For this scale-up, Direct Relief will double the number of pre-positioned international hurricane preparedness modules from 10 to 20 recipients, and will increase the number of US Prep Packs from 50 to 60 recipients. New recipients will include countries and territories that were severely impacted by the 2017 hurricane season, including Dominica, Antigua & Barbuda, Puerto Rico, and the US and British Virgin Islands. To coordinate this scale-up, Direct Relief will work with health and emergencies in each geographic area included in the program, as well as regional bodies such as the Caribbean Disaster Emergency Management Agency (CDEMA), national and state associations of health centers, and dozens of private sector healthcare companies who supply products for the modules, as well as logistics companies such as FedEx.
Direct Relief will equip their in-country partners with Hurricane Preparedness Packs by the start of the Atlantic hurricane season. In accordance with Direct Relief's program MOU, the recipient must notify Direct Relief when the HPP has been received in their storage facility as well as if they open their HPP in response to a disaster.
June 1st – HPP arrives in recipient location.

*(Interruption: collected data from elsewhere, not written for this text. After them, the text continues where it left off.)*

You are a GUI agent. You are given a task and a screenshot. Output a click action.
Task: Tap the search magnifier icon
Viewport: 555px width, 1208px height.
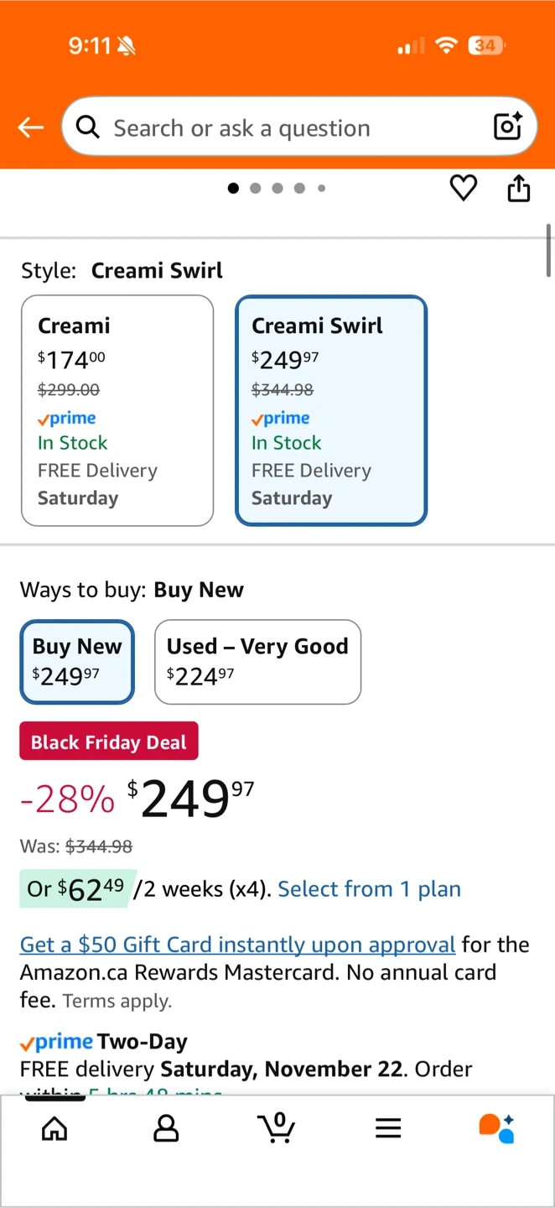87,128
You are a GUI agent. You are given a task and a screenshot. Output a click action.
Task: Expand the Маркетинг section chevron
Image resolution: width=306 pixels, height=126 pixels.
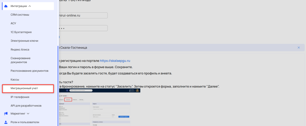click(x=28, y=113)
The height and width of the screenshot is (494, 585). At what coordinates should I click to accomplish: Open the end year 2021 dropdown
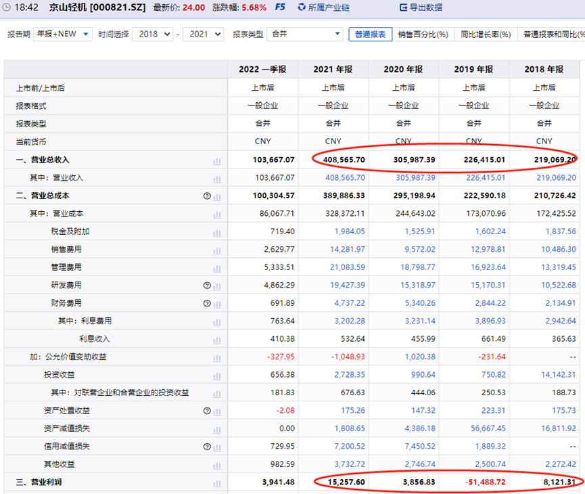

November 30th – If no disaster occurs, recipient can open HPPs and absorb the supplies into their general inventory.
Hurricanes pose an annual threat to millions of people living in at-risk regions around the world. In times of emergency, clinics and hospitals are often underequipped to handle the large influx of patients. The best defense against these challenges is smart preparation: as the oft-cited statistic indicates, for every $1 spent on disaster preparedness, $7 is saved on response. The pre-positioning of supplies eliminates delivery delays and enables medical professionals to treat injured patients on-site when an emergency strikes. Since 2007, Direct Relief has done just that by providing vulnerable partner health facilities with medicines and medical supplies to improve their ability to respond quickly.
In order to scale up the Hurricane Preparedness Program, Direct Relief is seeking financial resources to support the program and to match its own financial commitment. Direct Relief is also seeking partnerships with multilateral agencies and in-country/territory EOCs in order to help coordinate and facilitate the arrival, storage, and usage of the kits and reporting back on them when utilized.
As part of the Hurricane Preparedness Program Direct Relief is offering a preparedness service, whereby it sources, organizes, packages, ships, and delivers what its partners need and in the format they need it. At the same time Direct Relief is continually offering regular support in terms of medicine and supply donations that are a small part of helping their partners increase community health resiliency, and thus, resiliency in the face of disasters. Direct Relief also offers logistics and financial support to their partners where requested and where possible.